Quietschbunt legt Martina Gredler die österreichische Erstaufführung von "Der große Marsch" an. Der Kapitalismus wird zum Sterben in die "linke Ecke" eines Boxrings geschickt.

Foto: Georg Soulek/Burgtheater

Wien – Der Autor trägt Narrenschuhe. Um für seine Sache einzutreten, ist Wolfram Lotz (gespielt von Stefan Wieland) selbst auf die Bühne gekommen. "Bei allem Klamauk, den man macht, gibt es etwas, das zu tun hat mit Schmerz und Traurigkeit", sagt er. Die Schuhe mit den aufgebogenen Spitzen sind also ein Statement.

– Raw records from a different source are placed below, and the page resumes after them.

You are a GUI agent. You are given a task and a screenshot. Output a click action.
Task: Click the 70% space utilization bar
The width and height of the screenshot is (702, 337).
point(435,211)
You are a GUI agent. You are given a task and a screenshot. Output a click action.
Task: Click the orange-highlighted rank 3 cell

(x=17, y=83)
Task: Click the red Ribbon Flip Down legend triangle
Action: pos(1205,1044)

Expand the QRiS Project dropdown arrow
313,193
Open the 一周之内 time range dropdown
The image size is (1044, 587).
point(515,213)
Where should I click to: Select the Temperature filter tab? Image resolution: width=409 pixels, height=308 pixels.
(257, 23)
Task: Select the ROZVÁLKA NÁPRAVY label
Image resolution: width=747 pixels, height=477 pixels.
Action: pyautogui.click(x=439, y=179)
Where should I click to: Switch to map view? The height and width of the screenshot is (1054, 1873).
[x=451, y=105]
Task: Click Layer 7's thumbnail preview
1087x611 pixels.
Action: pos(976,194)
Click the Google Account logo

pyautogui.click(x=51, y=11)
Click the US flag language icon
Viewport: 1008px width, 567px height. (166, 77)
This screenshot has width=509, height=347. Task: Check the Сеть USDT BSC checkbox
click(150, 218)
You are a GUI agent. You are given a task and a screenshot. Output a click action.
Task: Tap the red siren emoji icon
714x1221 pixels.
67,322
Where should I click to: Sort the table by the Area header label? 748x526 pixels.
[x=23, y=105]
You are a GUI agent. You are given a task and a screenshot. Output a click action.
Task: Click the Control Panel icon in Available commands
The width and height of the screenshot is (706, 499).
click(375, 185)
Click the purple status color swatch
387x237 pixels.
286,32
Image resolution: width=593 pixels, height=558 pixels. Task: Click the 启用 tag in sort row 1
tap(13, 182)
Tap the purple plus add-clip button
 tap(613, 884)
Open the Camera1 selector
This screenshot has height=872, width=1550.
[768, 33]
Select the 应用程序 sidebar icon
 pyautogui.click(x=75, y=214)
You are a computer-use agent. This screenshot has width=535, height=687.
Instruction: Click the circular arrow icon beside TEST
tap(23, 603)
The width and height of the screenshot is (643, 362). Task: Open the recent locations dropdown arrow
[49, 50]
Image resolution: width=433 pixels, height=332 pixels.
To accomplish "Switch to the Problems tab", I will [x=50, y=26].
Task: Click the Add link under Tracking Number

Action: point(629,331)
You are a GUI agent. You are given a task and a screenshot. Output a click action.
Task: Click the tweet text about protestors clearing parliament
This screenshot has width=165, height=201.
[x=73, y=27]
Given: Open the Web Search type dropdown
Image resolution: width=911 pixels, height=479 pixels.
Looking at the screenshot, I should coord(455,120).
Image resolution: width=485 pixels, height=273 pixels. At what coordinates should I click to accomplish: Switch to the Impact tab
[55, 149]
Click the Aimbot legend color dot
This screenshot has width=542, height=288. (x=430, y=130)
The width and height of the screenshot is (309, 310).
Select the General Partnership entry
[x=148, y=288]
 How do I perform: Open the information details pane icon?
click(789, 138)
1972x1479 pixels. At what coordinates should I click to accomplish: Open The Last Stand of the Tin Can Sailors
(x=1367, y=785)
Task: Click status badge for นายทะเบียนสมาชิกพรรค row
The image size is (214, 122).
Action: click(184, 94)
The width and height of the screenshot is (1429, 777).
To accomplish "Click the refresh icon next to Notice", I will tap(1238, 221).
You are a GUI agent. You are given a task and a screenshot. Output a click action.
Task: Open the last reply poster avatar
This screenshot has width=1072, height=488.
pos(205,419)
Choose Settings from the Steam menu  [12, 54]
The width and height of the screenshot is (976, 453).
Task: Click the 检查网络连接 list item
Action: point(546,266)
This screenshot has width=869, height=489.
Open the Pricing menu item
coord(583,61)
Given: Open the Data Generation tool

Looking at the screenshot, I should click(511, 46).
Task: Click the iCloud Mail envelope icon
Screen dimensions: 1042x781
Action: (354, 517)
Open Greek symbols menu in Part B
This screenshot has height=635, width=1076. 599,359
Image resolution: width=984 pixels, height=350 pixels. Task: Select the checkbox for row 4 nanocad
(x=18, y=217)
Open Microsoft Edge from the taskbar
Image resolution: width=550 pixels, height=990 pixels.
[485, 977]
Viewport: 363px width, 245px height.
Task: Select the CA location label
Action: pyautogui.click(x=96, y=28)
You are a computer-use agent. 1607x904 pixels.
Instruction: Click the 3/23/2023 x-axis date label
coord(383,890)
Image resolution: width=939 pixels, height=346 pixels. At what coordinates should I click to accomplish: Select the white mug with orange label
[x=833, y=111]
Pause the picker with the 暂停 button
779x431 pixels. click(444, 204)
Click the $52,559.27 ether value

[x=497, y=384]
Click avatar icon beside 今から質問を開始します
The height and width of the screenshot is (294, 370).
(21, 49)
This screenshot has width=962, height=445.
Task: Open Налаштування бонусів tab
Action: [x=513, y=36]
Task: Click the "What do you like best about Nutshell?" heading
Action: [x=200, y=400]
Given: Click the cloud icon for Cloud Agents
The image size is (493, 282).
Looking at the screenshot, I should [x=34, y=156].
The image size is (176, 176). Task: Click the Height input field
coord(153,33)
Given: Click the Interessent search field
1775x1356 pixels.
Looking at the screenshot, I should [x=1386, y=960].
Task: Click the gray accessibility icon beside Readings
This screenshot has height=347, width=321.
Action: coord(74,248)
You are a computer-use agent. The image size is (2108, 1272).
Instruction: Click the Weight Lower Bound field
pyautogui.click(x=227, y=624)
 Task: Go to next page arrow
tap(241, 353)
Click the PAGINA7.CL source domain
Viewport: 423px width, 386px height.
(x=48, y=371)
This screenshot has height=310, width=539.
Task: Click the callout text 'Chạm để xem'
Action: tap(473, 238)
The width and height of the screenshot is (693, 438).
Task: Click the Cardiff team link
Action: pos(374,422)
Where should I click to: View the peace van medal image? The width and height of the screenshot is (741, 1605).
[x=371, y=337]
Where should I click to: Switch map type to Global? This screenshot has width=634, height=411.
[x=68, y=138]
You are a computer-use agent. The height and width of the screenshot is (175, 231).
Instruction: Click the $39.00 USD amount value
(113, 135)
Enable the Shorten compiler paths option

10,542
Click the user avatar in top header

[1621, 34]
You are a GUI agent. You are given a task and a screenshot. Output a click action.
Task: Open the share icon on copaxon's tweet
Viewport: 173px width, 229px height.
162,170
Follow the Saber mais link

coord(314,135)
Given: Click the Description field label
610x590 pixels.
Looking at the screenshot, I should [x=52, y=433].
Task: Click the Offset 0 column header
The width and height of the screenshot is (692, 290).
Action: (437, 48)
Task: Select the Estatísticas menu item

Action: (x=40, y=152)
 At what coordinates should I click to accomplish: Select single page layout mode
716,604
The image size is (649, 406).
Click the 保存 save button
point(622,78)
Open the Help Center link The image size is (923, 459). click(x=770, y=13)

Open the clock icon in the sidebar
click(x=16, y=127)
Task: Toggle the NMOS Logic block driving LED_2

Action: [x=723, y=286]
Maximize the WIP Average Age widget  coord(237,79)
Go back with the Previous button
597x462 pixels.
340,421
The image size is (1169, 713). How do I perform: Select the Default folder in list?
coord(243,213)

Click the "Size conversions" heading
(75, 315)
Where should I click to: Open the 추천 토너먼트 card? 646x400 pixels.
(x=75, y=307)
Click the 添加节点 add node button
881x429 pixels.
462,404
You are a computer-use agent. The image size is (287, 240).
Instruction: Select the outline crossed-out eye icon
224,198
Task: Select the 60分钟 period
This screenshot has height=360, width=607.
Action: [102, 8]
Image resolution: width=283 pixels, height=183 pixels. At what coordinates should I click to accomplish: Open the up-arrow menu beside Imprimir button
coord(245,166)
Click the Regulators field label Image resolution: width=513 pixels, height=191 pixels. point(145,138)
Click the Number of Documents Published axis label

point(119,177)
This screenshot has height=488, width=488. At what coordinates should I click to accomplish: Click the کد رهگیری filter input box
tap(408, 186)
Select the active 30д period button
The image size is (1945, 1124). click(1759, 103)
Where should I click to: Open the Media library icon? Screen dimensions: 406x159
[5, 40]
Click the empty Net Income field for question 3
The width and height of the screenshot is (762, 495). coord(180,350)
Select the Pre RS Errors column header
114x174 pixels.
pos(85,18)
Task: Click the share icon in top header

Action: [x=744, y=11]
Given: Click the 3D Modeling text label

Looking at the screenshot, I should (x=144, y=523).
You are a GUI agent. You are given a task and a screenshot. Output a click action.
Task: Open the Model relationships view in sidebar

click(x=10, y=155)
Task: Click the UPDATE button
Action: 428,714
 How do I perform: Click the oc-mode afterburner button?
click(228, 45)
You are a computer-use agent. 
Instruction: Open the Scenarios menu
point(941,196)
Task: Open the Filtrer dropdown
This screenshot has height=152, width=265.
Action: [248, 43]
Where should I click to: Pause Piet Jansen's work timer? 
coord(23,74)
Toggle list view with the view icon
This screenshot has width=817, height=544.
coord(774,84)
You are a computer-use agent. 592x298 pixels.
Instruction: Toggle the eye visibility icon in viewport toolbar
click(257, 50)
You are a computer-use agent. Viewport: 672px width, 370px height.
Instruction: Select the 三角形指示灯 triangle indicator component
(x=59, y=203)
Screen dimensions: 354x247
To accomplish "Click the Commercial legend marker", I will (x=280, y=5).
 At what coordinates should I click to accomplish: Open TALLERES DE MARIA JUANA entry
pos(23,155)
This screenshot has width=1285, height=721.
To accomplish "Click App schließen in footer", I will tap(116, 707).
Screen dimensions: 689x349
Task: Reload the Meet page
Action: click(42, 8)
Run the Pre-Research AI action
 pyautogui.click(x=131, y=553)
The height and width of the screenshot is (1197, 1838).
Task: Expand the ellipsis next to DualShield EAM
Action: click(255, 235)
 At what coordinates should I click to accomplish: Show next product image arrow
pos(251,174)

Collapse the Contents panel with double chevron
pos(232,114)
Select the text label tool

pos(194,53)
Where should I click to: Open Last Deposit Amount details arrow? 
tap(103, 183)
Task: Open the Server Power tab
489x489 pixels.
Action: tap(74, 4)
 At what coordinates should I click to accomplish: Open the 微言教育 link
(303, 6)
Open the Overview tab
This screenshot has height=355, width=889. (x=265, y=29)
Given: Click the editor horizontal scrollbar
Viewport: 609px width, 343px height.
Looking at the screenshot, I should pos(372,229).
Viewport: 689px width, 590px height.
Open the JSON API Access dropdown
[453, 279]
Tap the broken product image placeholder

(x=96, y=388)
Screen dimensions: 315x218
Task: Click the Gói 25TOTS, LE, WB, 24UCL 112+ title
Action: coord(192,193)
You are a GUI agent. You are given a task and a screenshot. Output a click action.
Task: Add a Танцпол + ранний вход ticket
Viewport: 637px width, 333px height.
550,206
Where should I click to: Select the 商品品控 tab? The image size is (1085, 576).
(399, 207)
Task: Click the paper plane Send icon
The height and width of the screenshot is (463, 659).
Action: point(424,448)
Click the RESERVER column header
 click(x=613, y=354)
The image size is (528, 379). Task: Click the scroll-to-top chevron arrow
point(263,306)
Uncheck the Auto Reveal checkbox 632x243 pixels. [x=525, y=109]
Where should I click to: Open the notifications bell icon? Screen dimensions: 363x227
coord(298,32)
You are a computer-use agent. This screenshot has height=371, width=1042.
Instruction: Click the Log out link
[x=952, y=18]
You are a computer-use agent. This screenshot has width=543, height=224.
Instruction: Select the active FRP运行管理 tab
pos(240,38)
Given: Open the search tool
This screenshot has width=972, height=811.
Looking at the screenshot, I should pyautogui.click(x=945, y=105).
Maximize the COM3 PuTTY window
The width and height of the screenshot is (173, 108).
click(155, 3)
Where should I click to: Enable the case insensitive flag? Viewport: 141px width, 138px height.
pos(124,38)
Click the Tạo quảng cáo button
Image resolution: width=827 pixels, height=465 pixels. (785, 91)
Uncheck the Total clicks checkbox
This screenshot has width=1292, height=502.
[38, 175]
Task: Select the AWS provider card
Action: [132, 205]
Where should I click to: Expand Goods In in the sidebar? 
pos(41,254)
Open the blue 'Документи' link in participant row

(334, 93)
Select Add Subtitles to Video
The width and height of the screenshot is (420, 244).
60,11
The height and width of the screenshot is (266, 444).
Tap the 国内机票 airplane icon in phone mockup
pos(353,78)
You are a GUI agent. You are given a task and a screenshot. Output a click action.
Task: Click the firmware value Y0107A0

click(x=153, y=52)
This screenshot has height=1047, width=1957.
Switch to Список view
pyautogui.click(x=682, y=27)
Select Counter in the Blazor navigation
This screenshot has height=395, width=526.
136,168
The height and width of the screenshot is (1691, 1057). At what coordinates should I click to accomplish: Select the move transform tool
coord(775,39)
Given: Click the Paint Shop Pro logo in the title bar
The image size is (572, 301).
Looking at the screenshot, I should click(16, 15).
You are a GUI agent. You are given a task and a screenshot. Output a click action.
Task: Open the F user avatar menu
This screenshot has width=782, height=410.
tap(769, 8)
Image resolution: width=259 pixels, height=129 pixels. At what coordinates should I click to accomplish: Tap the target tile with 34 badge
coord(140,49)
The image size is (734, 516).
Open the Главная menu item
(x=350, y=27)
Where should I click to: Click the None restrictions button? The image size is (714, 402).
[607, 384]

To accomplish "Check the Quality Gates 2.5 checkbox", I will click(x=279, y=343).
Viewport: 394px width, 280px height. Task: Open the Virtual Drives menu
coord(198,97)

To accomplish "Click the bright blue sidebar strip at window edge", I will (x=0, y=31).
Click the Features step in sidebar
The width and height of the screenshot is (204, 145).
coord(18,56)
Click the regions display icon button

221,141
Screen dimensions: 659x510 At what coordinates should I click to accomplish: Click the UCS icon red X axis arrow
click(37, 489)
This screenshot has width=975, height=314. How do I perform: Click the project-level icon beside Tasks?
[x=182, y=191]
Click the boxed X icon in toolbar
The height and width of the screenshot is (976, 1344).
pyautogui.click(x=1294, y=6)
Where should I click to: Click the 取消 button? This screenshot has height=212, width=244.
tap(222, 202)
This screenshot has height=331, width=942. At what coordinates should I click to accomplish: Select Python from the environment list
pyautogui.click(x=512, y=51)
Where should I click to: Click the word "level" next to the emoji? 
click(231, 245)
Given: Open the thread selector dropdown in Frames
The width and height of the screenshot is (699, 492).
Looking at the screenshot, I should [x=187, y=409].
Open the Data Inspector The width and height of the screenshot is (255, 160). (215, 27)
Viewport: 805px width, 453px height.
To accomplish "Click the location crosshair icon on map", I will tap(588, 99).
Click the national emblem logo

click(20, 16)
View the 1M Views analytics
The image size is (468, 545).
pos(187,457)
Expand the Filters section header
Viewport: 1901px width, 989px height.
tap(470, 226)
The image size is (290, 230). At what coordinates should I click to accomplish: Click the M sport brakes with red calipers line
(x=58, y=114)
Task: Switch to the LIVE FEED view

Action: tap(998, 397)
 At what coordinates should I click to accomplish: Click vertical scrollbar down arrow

Derer folgen viele weitere. Der große Marsch (2010) handelt von den Nöten des Stückeschreibers im Betrieb des politischen Theaters. Es wird von ihm gefordert, komplexe Verhältnisse in kompakte Szenen zu quetschen. Aber wie? Die Theater wollen bei Auftragsarbeiten einen aktuellen Bezug – doch Aktualität vergeht! Hetzt man so nicht immer nur hinterher? Und am Ende steht noch das Problem, dass Botschaften vom Publikum völlig missverstanden werden.

So etwas könnte trocken werden. Wird es bei Lotz aber nicht. Der 1981 geborene Autor ist vielfach belobigt. 2014 wurde am Akademietheater Die lächerliche Finsternis uraufgeführt, für das er einen Nestroy erhielt. Regisseur Dusan David Parizeks Inszenierung sparte damals nicht mit Exzentrik, das tut Martina Gredlers auch nicht.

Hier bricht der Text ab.